La Conjura de los Barones, Camillo Porzio

[La congiura de’ baroni]. Obra histórica de Camillo Porzio (hacia 1526-1580), publicada en 1565; su verdadero título es La conjura de los barones del reino de Nápoles, contra el rey Fernando I [La congiura de’ baroni del Regno di Napoli, contra el re Ferdinando primo]. Representa, con rebuscados efectos estilísticos, la última lucha entre el feudalismo de tipo medieval y la for­mación en Italia de los nuevos gobiernos monárquicos. El autor comienza diciendo que en las monarquías la nobleza ha existi­do siempre y particularmente como apoyo del rey; en los estados firmes y fuertes ha procurado ayuda y esplendor, pero en los reinos pequeños es perjudicial. Así, el rei­no de Nápoles por la codicia de los rei­nantes, el desarreglo de los nobles y la de­bilidad del gobierno sufrió numerosas mo­lestias por parte de sus barones. Hacia el año 1480, Fernando I de Aragón, rey de Nápoles, abandonó el gobierno del Estado en manos de su hijo Alfonso, duque de Ca­labria, pero éste se ganó el odio por sus abusos y por su política agresiva. Los tur­cos amenazan el reino y realizan una expe­dición contra Otranto. Durante la campa­ña militar, Alfonso incita a su padre para que despoje de sus bienes a algunos ilus­tres personajes, como Antonello Petrucci y Francesco Coppola, conde Sarno; el rey no cede a la presión y escucha las quejas de aquellos dos fieles servidores del reino.

Por otra parte tratan de salvaguardarse de las ambiciones del duque, y ayudan con di­nero y hombres a Fernando I en la lucha contra los turcos. Terminada la guerra de Ferrara, mientras Inocencio VIII intenta quitar el reino a Fernando I, los barones, aliándose con el papa, entran en abierta lucha con el rey. Entre ellos se destaca por su decisión y odio contra los reinantes, An­tonello Sanseverino. Apelando a diversos engaños se prepara el buen resultado de la empresa, con alianzas y guerra en la Tierra de Labor; en tanto el pontífice promete que hará venir al país napolitano al duque de Lorena, que como angevino se consi­dera con derecho a aquel trono. Los ciu­dadanos de Aquila, ante los nuevos abu­sos de Alfonso, se rebelan con el beneplá­cito de Inocencio. También en Nola los no­bles sufren vejaciones por parte de Alfon­so, con lo que muchos barones conjurados se arman y dirigen una solicitud de ayuda al papa. Pero el rey y el duque piden re­fuerzos a Florencia, a Milán y a Fernando el Católico, mientras intentan llegar a un acuerdo con algunos barones rebeldes, apro­vechando las disensiones surgidas en su campo. Incluso parece que pueda llegarse a una paz; pero no es sino una estratagema para ganar tiempo, a la que apelan los ba­rones. En una reunión celebrada en Miglionico, los conjurados tratan de designar a Federico, hermano del duque de Calabria, proclamándolo rey de Nápoles. Rehúsa él, pero se le retiene como prisionero (19 de noviembre de 1485).

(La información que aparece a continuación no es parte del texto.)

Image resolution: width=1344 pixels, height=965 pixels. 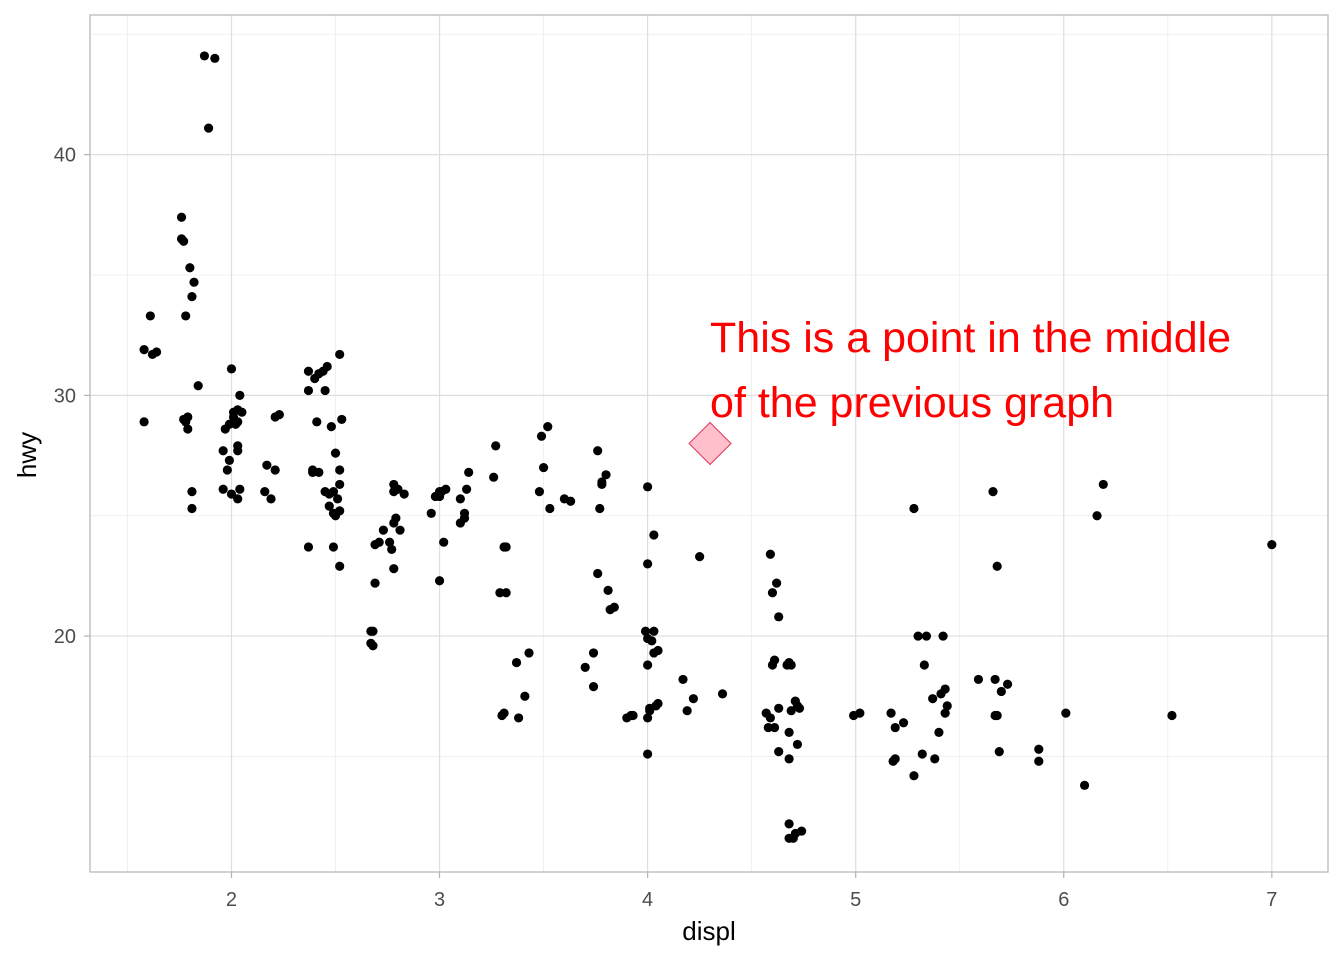 What do you see at coordinates (648, 900) in the screenshot?
I see `x-tick-label: 4` at bounding box center [648, 900].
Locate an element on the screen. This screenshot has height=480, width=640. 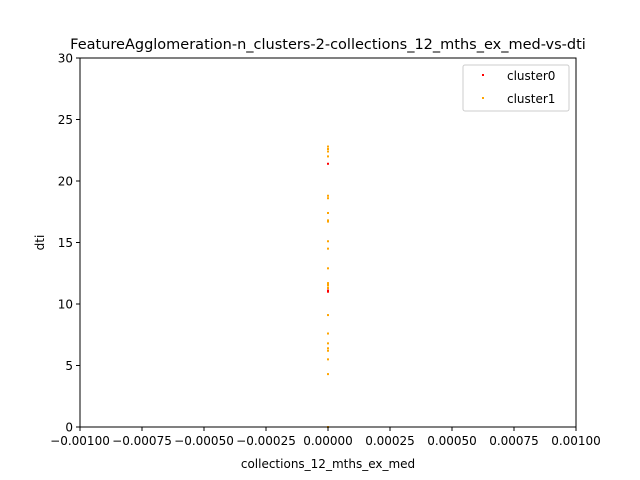
data-points is located at coordinates (328, 286).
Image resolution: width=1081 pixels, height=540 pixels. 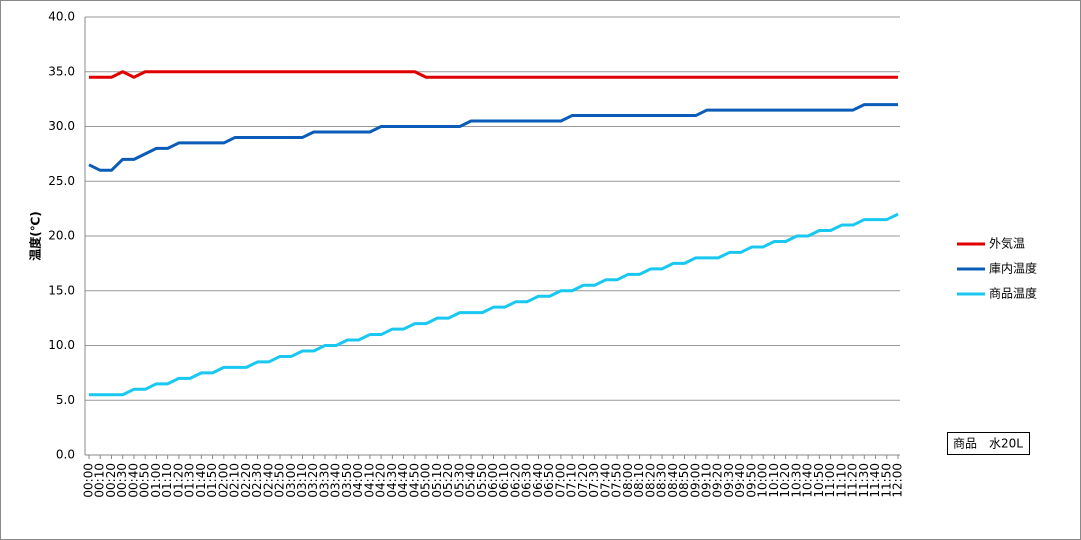 I want to click on x-tick-label: 06:30, so click(x=527, y=480).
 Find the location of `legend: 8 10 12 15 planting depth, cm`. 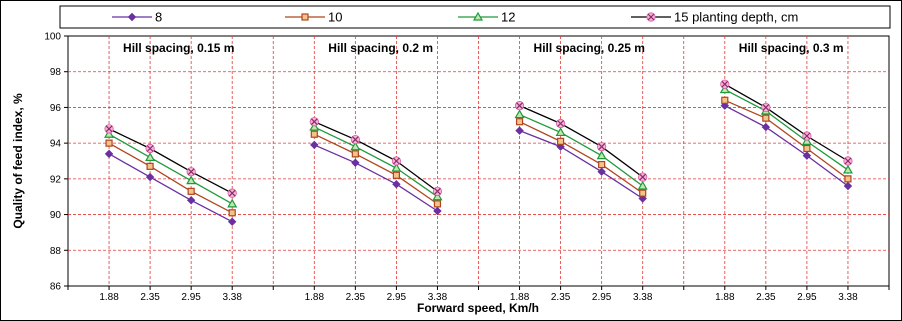

legend: 8 10 12 15 planting depth, cm is located at coordinates (455, 18).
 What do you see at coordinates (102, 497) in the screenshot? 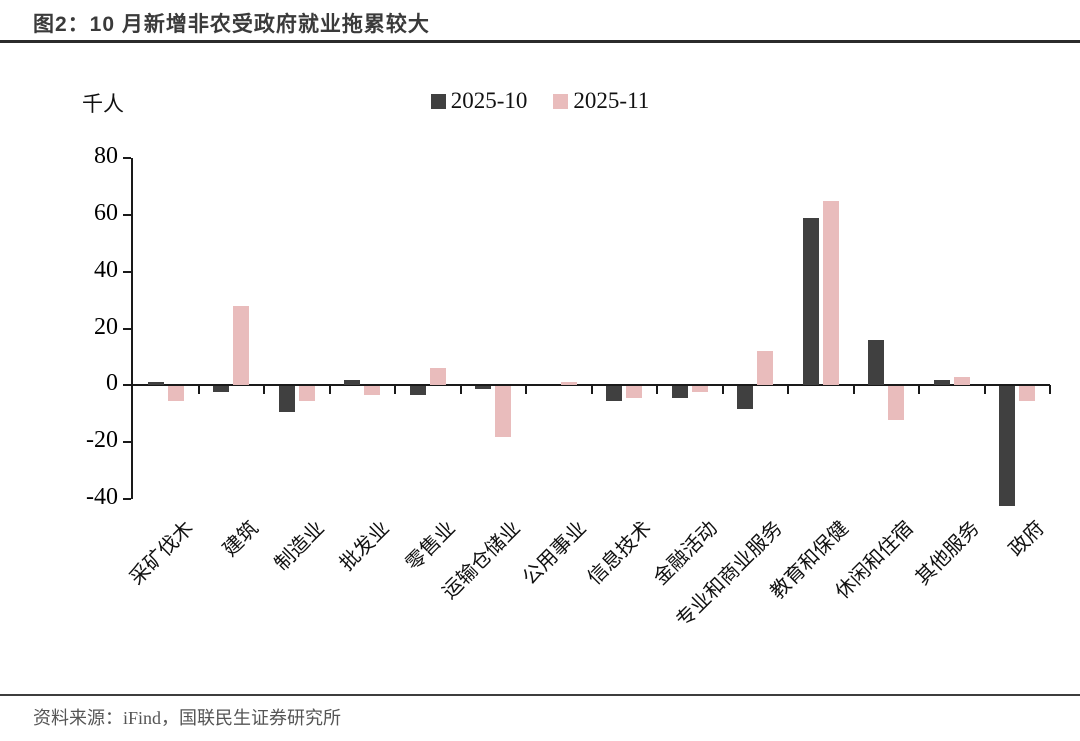
I see `y-axis-tick-label: -40` at bounding box center [102, 497].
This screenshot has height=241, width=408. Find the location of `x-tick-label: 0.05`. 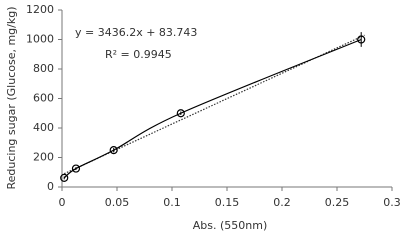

La guerra continúa con suerte alterna, y una vez que Inocen­cio, para vengarse de los apoyos concedi­dos por Ludovico el Moro al duque de Ca­labria, hace invadir el Milanesado por los suizos, se trata en vano de lograr una paz entre el papa, el rey y los barones. Éstos, después de varios intentos, son declarados traidores y condenados a muerte por el rey y el duque. Petrucci y Coppola mueren va­lerosamente en el patíbulo (15 mayo 1487). La obra, desarrollada con una grandilo­cuencia rebuscada, dentro del ejemplo de la historiografía de tipo humanista, termi­na indicando la venganza que espera a la dinastía aragonesa, rea de haber adminis­trado mal a sus súbditos, violado las ga­rantías feudales y, a pesar de los pactos de la paz, sometido a suplicios atroces a los rebeldes. Esta Conjura, tan celebrada por Giordani por la limpidez de la frase, no siempre se mantiene en un terreno exacto ni riguroso, ya que el autor se preocupa an­te todo de hacer una narración oratoria.